Unfortunately, the request was tabled, indefinitely delaying the previously announced October 6 unveiling and opening.
The Council apparently voted 3 to 2 to delay the permission request after deliberating for over 3 hours, where Council members considered the emotional comments from both fans and residents alike. The Council claimed that it required more time to study the effect of the museum on parking, traffic, public, and pedestrian safety. “We only have one chance to get this right,” declared Council member Bethany Tjornhom to StarTribune.
The Mayor of Chanhassen, Denny Laufenburger, is rather unhappy with this decision and was quoted saying, “It’s just unclear to me what additional time will give us, I understand [the] desire to slow down, but we’re not running.”
The requests were presented to the Council after the city’s planning commission unanimously voted to go ahead with the opening of the museum at a meeting on September 20, 2016. Fans present at the meeting that day, however, voiced concerns that the museum was being designed and created in a rushed manner, while others admitted to a need to have a place to commemorate and place mementos dedicated to the late artist, loved by so many. Residents primarily voiced concerns about traffic and the safety of pedestrians.

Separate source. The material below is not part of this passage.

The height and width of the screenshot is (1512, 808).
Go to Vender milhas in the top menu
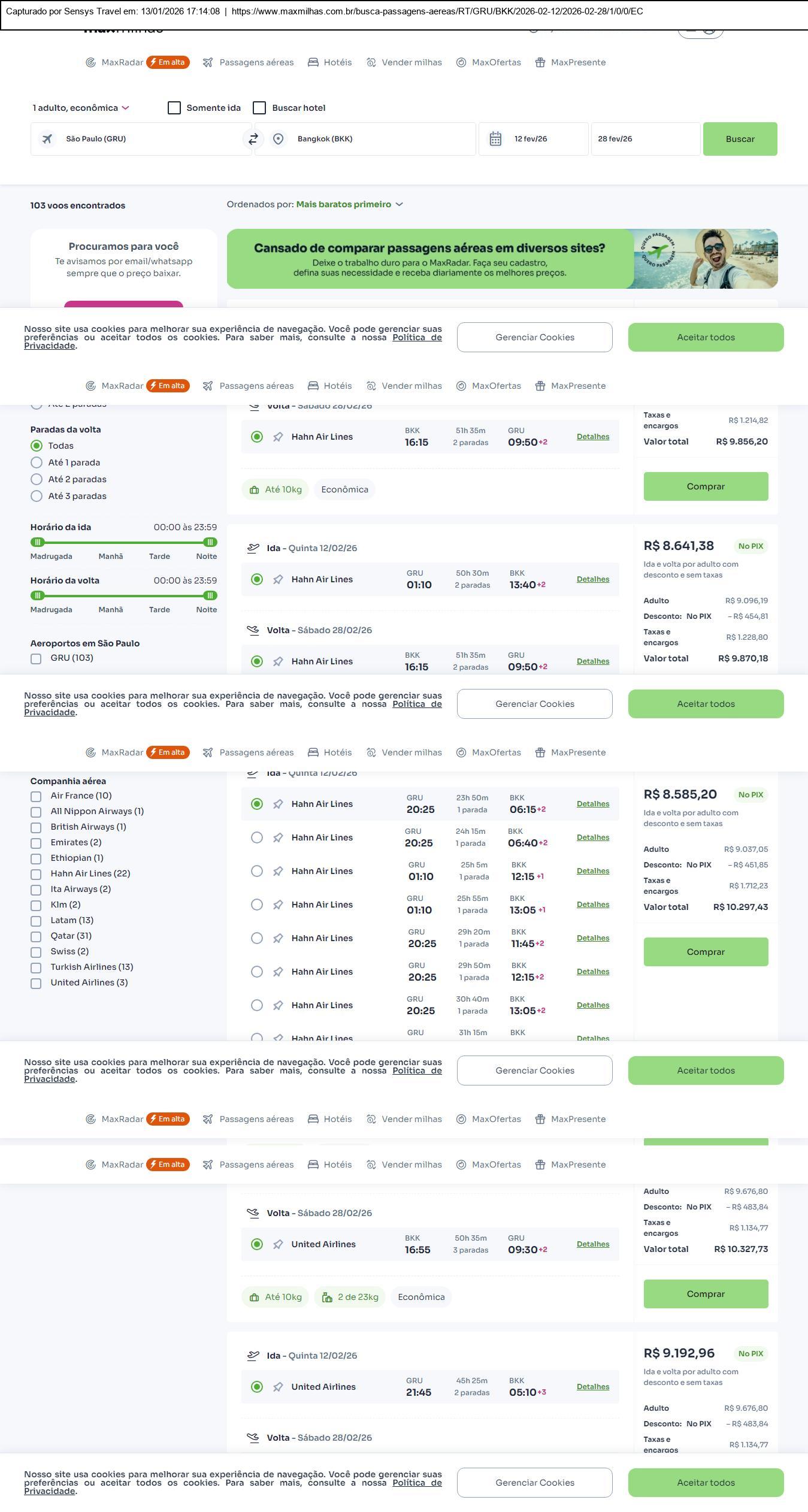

Ultimately, the Council deemed it necessary to further discuss whether it wants to be a “tourist destination” as a result of this opening, and host the estimated 600,000 visitors per year. A new date for a second vote and discussion is yet to be announced.
In the mean time, fans of the late singer can check out “After Pop Life,” a Prince-inspired art exhibition organized by writer, critic and curator Glen Helfand that is currently on view at San Francisco’s Minnesota Street Project.
Helfand hopes that “the pleasure of seeing a lot of colorful (purple), sexy artwork” in the 30-artist show will “offer some solace for the passing of a great artist and some respite during this tense political moment,” he told the Creators Project.